A propósito dessas declarações, o ex-Governador Ciro Gomes, que foi ministro da Integração Nacional no Governo Lula e ministro da Fazenda no Governo Itamar Franco, concedeu entrevista exclusiva à Sputnik, na qual confirmou aquelas declarações, mas com a ressalva: "Fiz comentários sobre aquelas pessoas dentro de contextos próprios. Mas o que mereceu destaque [na mídia] foram apenas as frases isoladas."
Na entrevista à Sputnik, Ciro Gomes teve oportunidade de contextualizar todas as suas declarações. Além disso, ele confirma ser pré-candidato à Presidência da República em 2018, pelo PDT, e prevê uma disputa muito competitiva "entre quatro a cinco até seis candidatos, principalmente se Lula não concorrer".
A seguir, a entrevista exclusiva com Ciro Gomes.
Sputnik: Governador, são de fato suas as declarações produzidas no último domingo, de que o Presidente Michel Temer é golpista; de que o Presidente Fernando Henrique Cardoso é um traidor do país; de que Lula está em final de carreira política e de que o ministro das Relações Exteriores, José Serra, está senil?
Ciro Gomes: Sim, embora eu tenha falado cada uma dessas coisas num contexto de uma hora e meia de reflexão provocada por um seminário de jornalismo que reuniu a Globo News e a revista Piauí, que é uma revista que dá um pouco mais de profundidade às suas análises, embora nesse episódio a edição só extraiu essas pequenas frases e conceitos que são todos antigos, nenhum deles é novo, mas postos assim, juntos, parece que eu fui para lá só para atacar tudo e todos, o que não é bem a minha questão. Estou refletindo estrategicamente a questão brasileira, e, provocado individualizadamente pela jornalista que me entrevistou, emiti, repetindo, a propósito, tudo o que penso dessa gente.
S: Por que o senhor considera o Presidente Temer golpista?

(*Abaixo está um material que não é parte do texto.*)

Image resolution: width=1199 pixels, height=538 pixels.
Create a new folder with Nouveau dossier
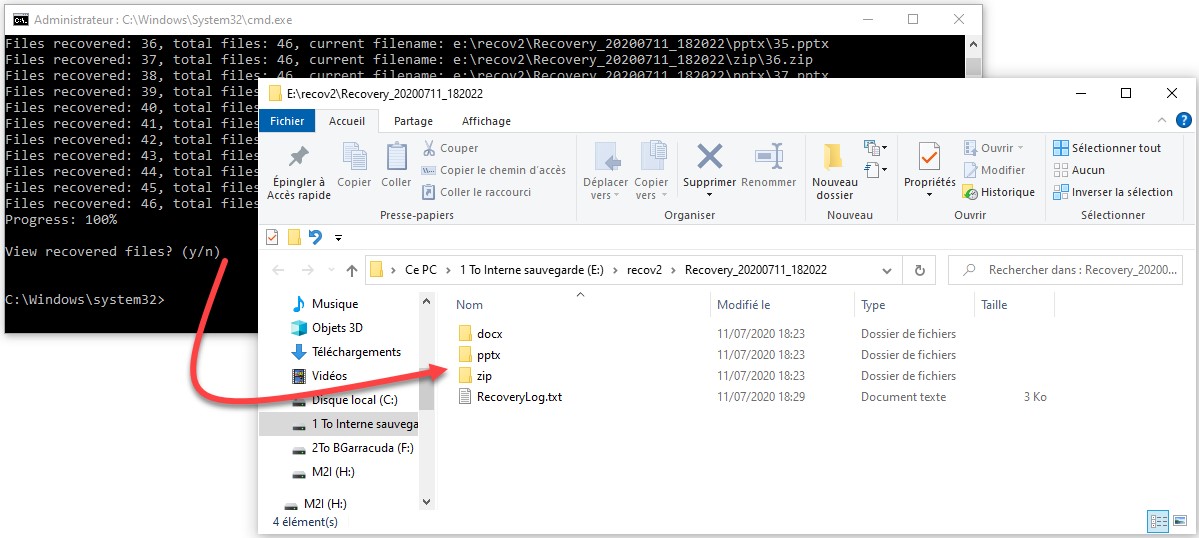tap(834, 160)
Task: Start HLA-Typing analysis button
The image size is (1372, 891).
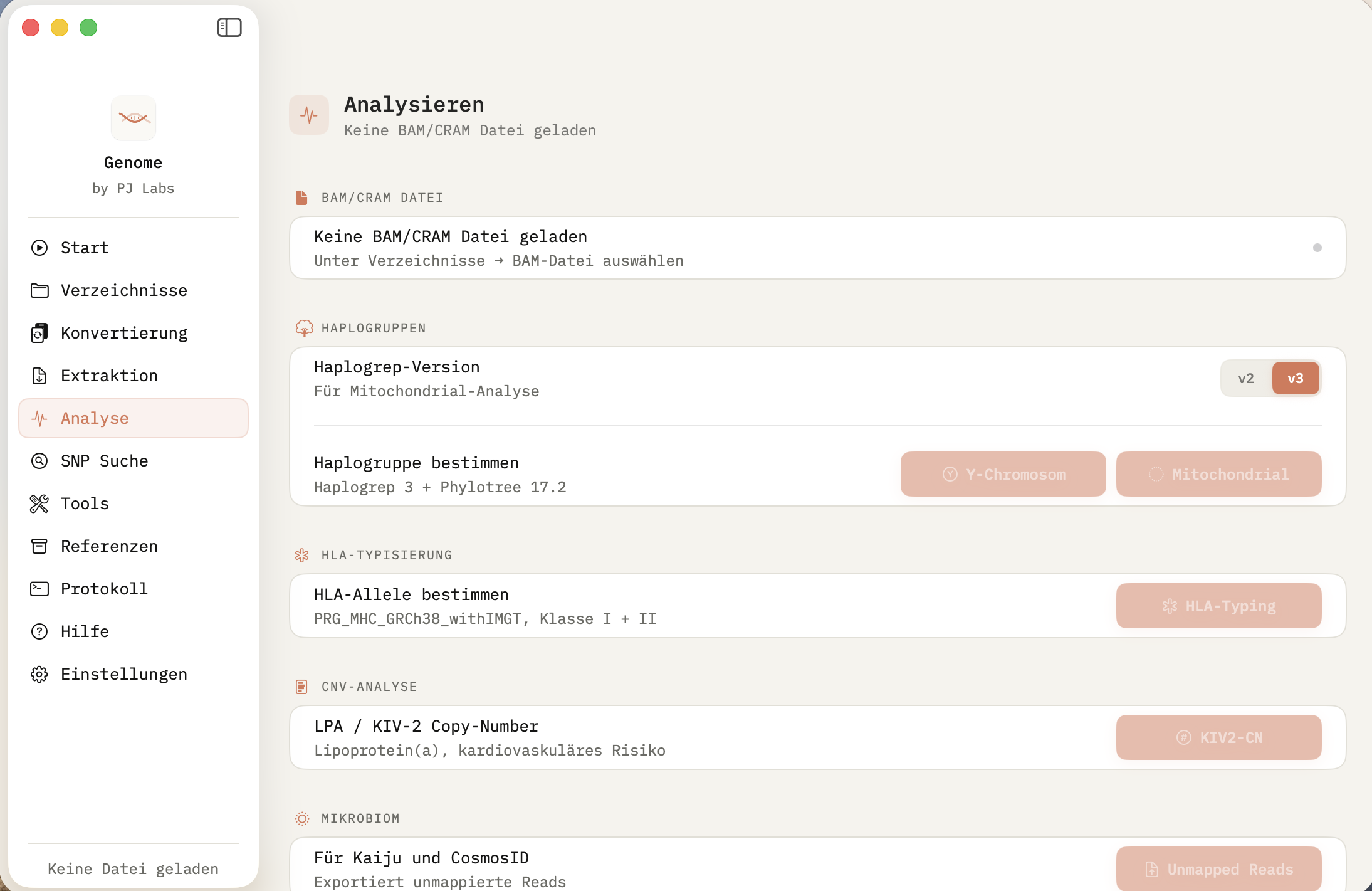Action: (1218, 606)
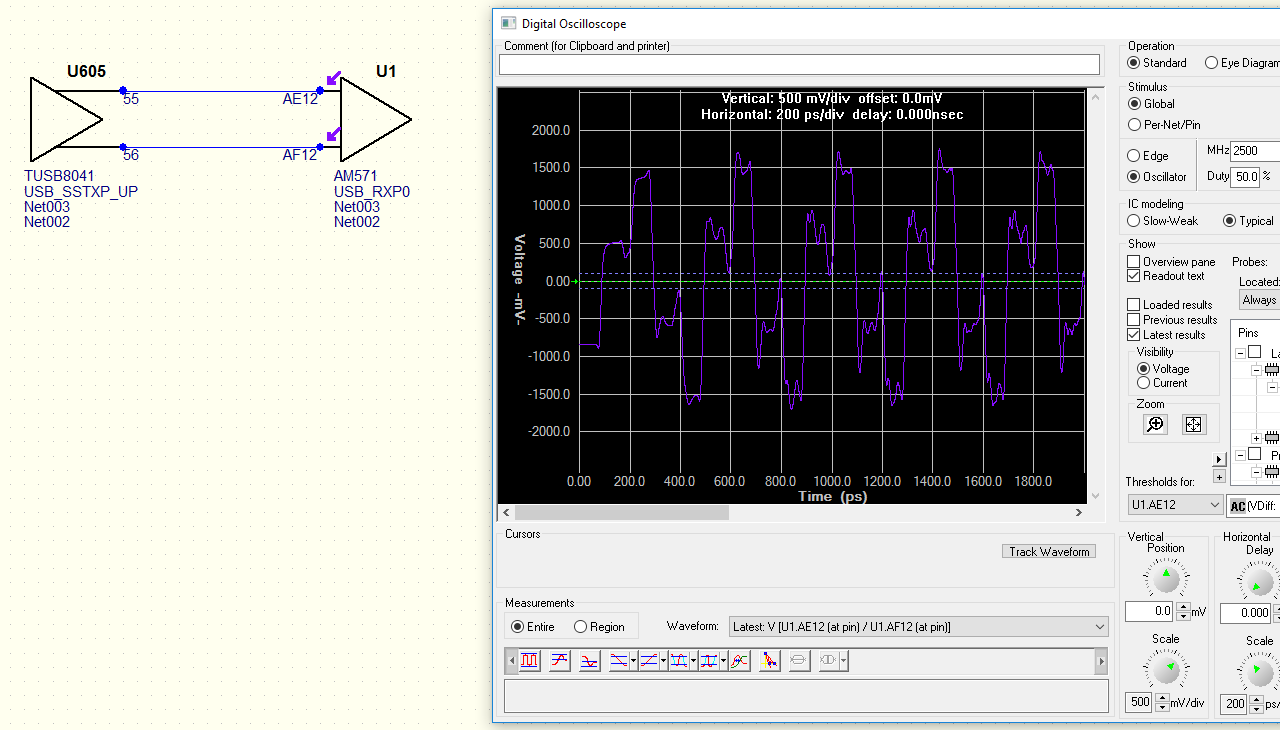Collapse the first Pins tree node
This screenshot has width=1280, height=730.
coord(1240,353)
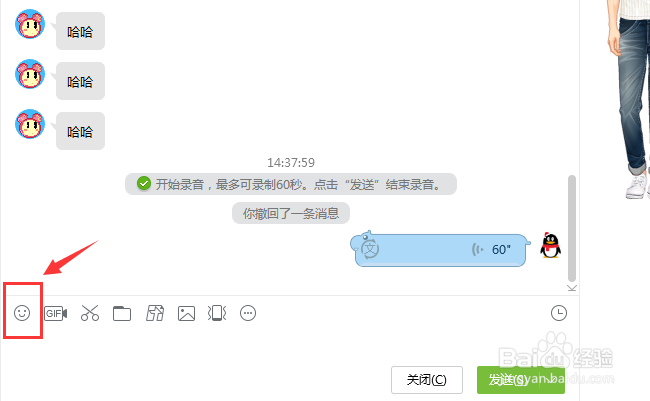This screenshot has width=650, height=401.
Task: Send a window shake with the phone icon
Action: pos(217,313)
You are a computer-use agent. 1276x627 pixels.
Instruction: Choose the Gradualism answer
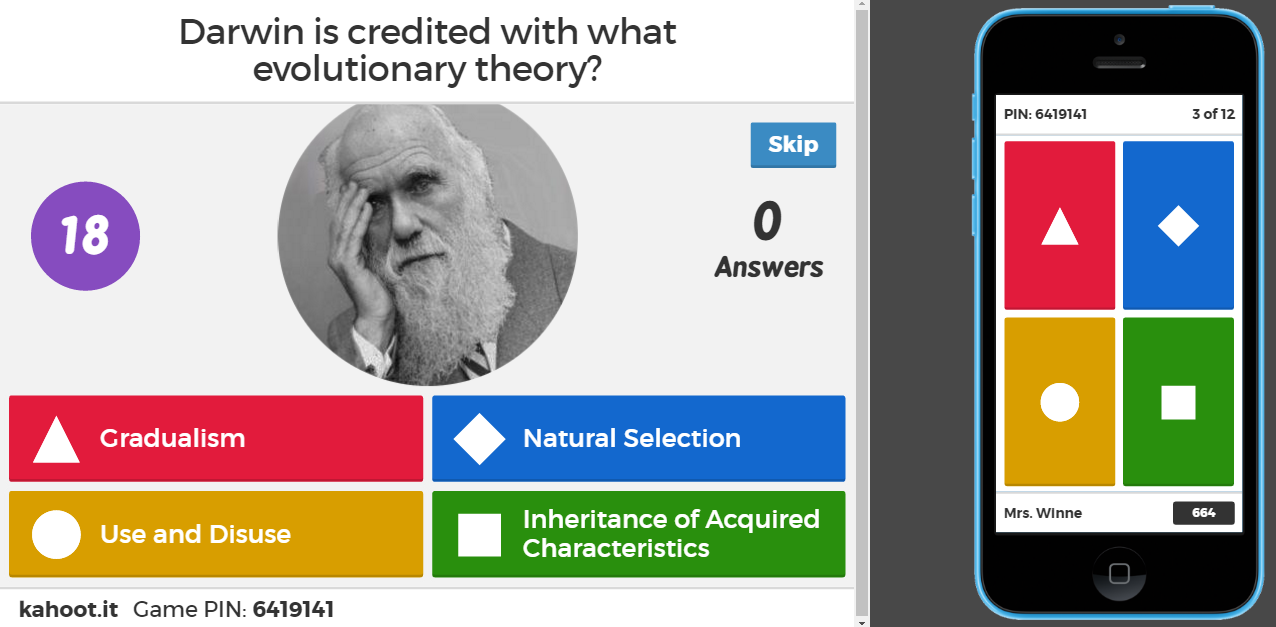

CG: Porque no presidencialismo, assim como está escrito na Constituição brasileira, só há a possibilidade de ruptura da normalidade do mandato presidencial dado o cometimento pelo presidente da República, ele mesmo, sem ser terceiros, de forma dolosa, ou seja, consciente, do crime de responsabilidade como tal descrito na lei. E crimes de responsabilidades são excepcionalidades gravíssimas, tais como ter traído o interesse estratégico da nação a serviço de nações estrangeiras, etc. Nem o mais vil dos opositores da Presidenta Dilma, nem sequer o procedimento formal que foi levado à deliberação pelo Senado, ousou sequer remotamente acusar a presidente da República de crime de responsabilidade. Ela foi acusada, e derrubada, pelo cometimento de irregularidades contábeis praticadas por terceiros, porque é evidentemente inimaginável para quaisquer das pessoas e muito mais para mim – que tenho 36 anos de vida pública, já manejei o orçamento da União, o orçamento do oitavo Estado brasileiro, da quinta cidade brasileira – que o presidente da República, ele mesmo, ao assinar um decreto de suplementação protocolar, burocrático, de um orçamento que tem 50 mil rubricas, vai ele próprio exercitar um juízo consciente de que aquilo é ou não regular. Evidentemente, fica flagrante para qualquer pessoa que houve um golpe de Estado no Brasil.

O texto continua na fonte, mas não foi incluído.